[Stated exercise] Filter the data below and copy every line that contains the word "agent".

[Data]

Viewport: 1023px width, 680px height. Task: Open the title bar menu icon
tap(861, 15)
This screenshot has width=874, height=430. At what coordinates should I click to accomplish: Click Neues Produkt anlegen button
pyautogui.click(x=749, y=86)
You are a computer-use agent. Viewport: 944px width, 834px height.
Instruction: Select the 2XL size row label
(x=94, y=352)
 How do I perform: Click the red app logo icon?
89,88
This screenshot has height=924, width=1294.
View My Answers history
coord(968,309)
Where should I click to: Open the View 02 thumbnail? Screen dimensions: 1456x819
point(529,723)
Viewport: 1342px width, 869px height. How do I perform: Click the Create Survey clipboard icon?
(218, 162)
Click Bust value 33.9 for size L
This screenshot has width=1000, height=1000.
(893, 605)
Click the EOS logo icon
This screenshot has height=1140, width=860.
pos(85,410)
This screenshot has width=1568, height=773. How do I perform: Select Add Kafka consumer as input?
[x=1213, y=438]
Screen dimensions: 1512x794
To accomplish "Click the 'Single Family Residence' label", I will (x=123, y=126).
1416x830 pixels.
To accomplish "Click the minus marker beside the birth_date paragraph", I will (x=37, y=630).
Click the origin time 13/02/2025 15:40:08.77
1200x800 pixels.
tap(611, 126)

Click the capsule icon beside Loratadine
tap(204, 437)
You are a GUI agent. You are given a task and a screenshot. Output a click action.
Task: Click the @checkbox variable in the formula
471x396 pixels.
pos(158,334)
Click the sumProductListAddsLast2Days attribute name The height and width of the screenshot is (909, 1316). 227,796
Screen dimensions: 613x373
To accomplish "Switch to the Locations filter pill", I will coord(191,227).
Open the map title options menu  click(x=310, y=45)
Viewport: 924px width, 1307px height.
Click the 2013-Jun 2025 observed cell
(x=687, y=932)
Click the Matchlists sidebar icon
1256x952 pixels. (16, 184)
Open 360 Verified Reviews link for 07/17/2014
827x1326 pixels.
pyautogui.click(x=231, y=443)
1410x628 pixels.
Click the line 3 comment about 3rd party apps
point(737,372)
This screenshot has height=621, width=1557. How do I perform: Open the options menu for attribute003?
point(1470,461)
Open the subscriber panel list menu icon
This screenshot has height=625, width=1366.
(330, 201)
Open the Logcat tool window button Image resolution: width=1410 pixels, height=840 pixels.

[Response]
You are a computer-use agent. Viewport: 944px width, 834px height.
You are a GUI agent. You are given a task and a screenshot. Output a click action.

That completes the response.